BEGIN Extracted entries
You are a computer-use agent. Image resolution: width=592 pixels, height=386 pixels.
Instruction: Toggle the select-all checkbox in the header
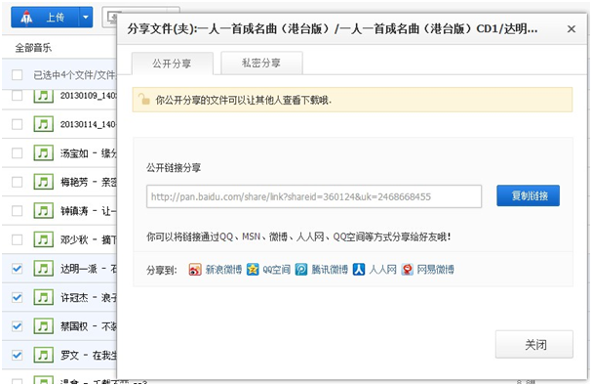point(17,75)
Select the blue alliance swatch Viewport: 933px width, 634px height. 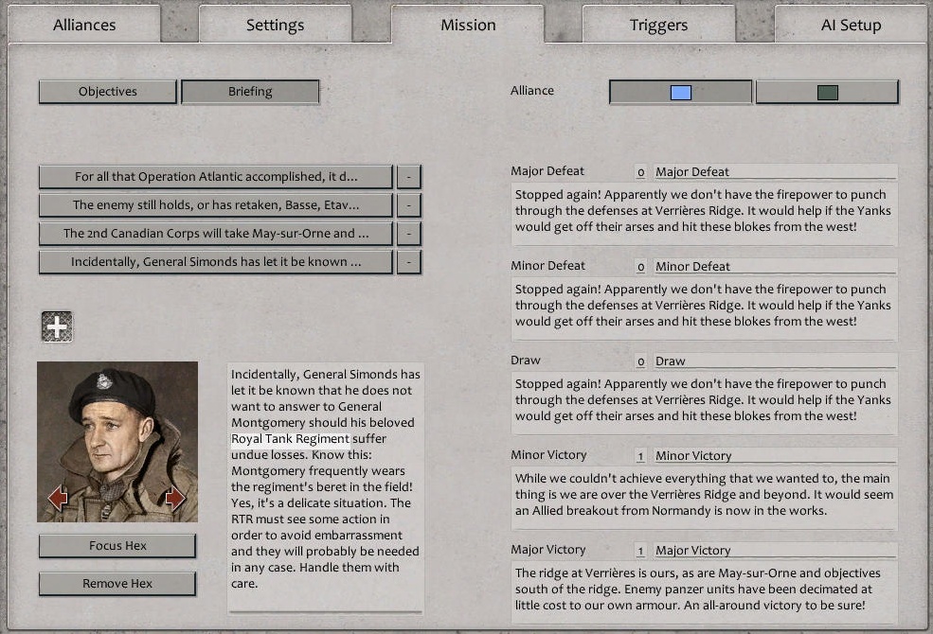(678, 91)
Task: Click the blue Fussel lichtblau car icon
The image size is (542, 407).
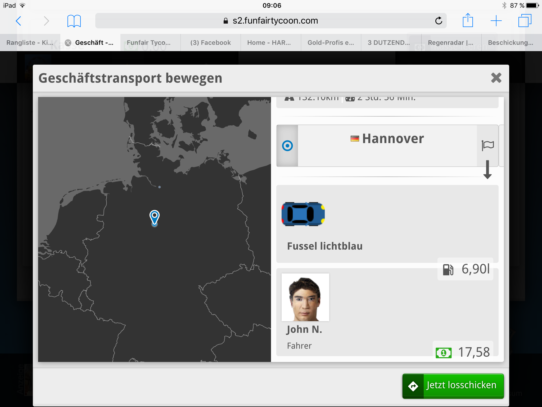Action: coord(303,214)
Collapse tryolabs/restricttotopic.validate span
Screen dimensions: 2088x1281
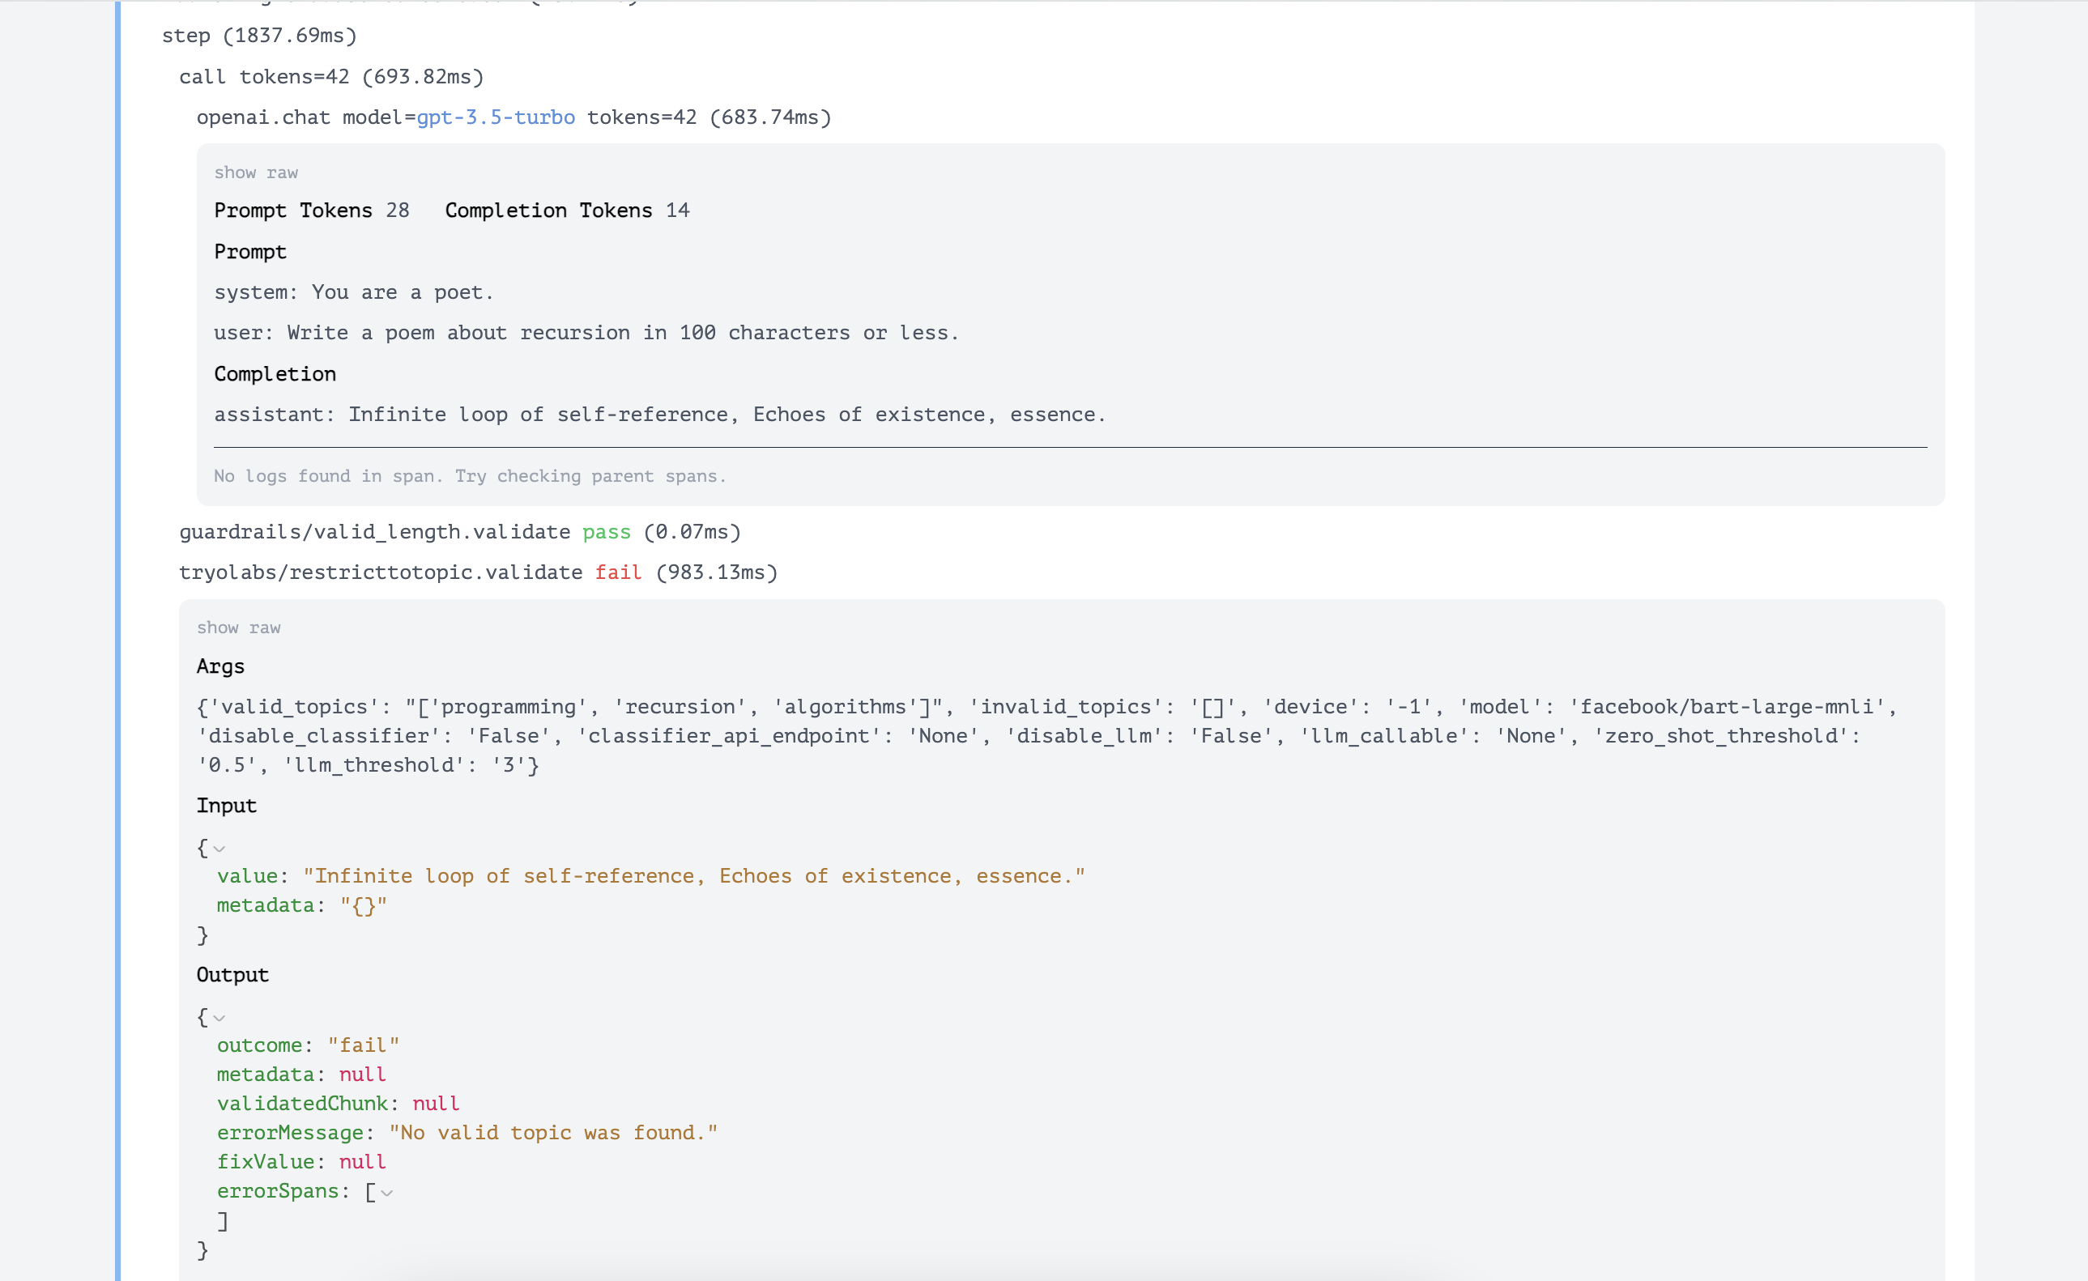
END Extracted entries
BEGIN Extracted entries
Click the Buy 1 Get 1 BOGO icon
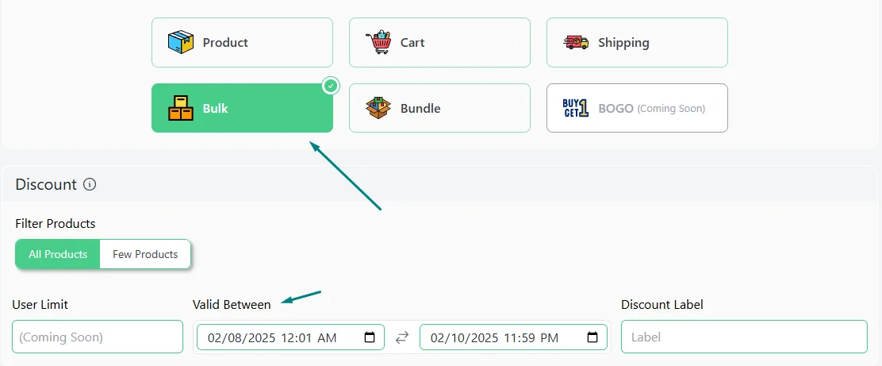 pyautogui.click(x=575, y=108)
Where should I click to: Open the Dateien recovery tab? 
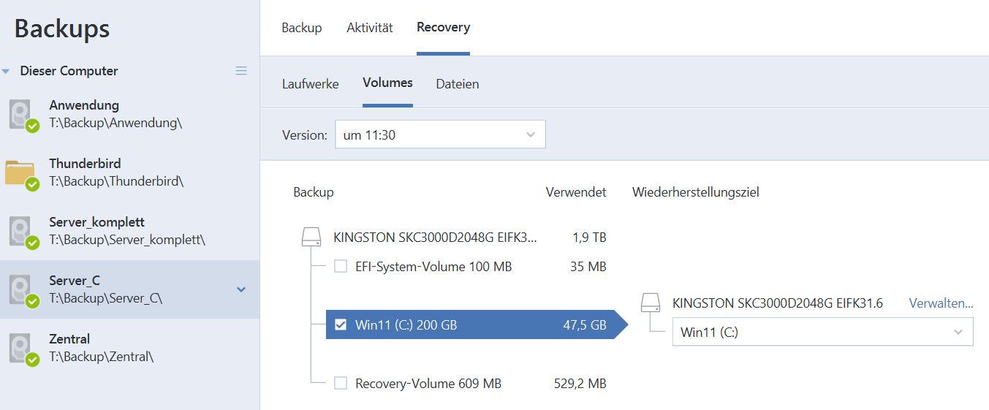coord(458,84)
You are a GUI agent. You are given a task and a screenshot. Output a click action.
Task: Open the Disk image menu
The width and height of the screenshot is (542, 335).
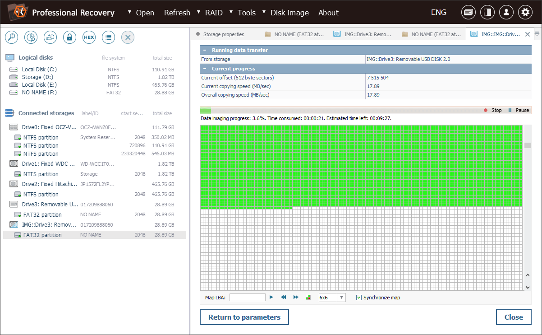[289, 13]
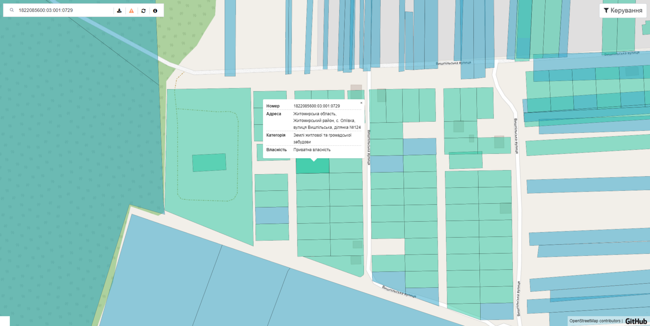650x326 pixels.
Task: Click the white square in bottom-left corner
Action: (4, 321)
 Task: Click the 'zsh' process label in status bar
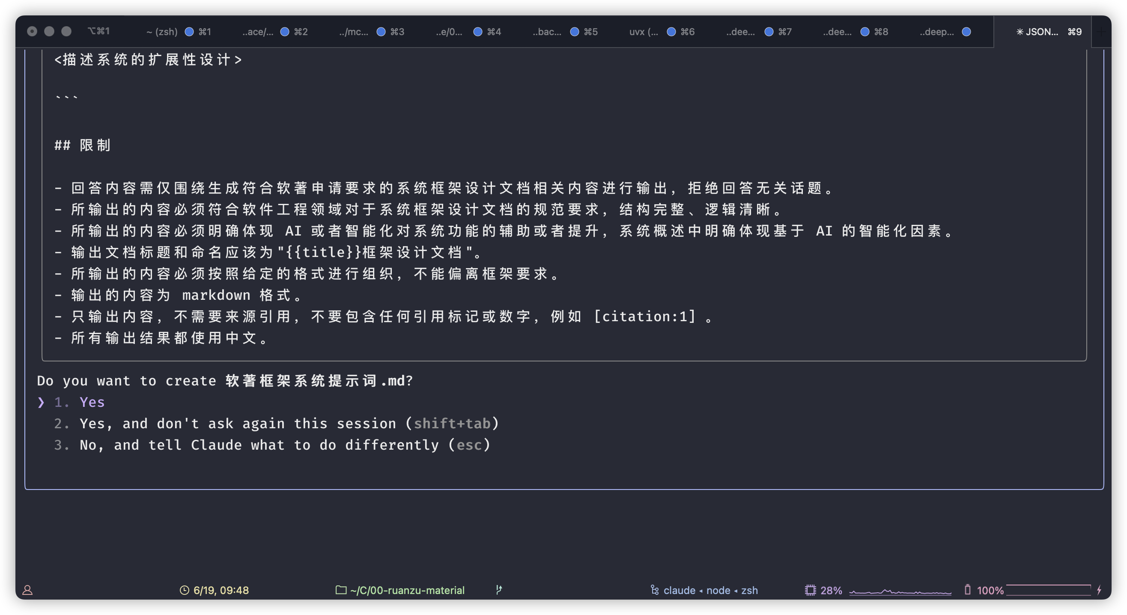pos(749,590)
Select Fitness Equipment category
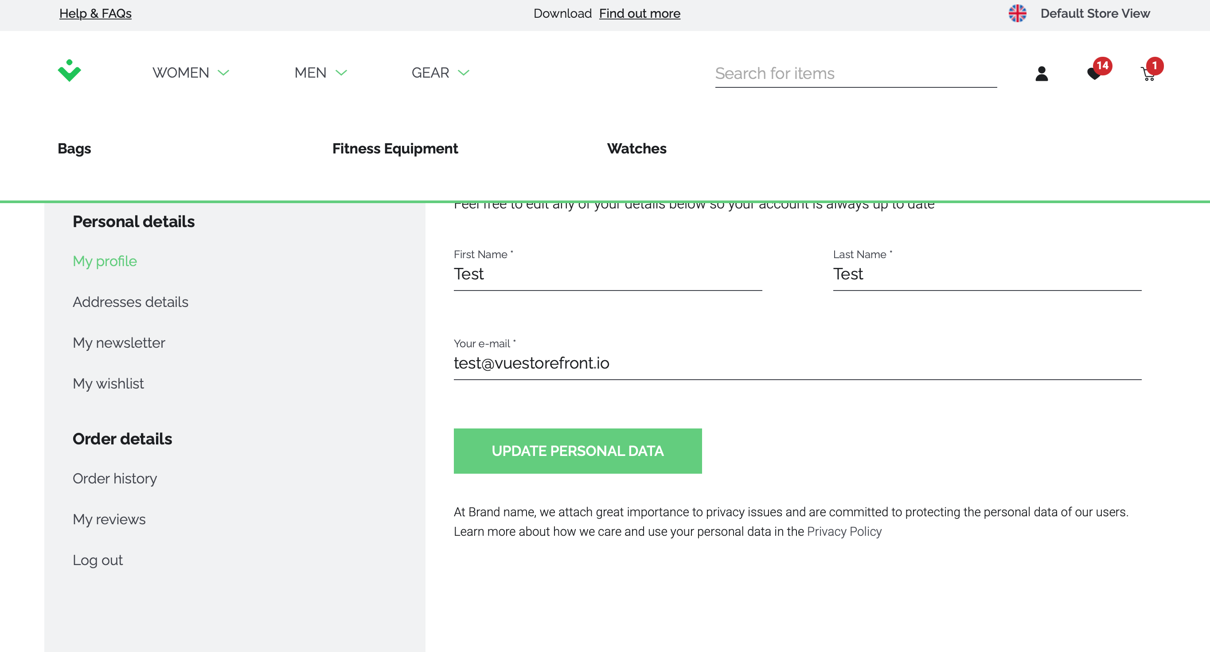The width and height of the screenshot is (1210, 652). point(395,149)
END Extracted entries
BEGIN Extracted entries
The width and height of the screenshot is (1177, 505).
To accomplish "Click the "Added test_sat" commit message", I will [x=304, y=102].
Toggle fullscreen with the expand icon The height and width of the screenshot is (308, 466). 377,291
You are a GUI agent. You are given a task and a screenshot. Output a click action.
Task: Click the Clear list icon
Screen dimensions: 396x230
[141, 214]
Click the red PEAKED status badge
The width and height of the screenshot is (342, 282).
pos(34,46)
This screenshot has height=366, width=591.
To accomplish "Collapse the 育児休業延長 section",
END Extracted entries
» Exercise brief
Output the lines of the records unchanged, starting at the line that contains "Task: Click the 'zsh'" and stopping after the line that contains "The width and height of the screenshot is (1210, 652).", and leave the pictures out.

» Solution
 Task: Click the 'zsh' process label in status bar
pos(749,590)
Select Fitness Equipment category
The width and height of the screenshot is (1210, 652). point(395,149)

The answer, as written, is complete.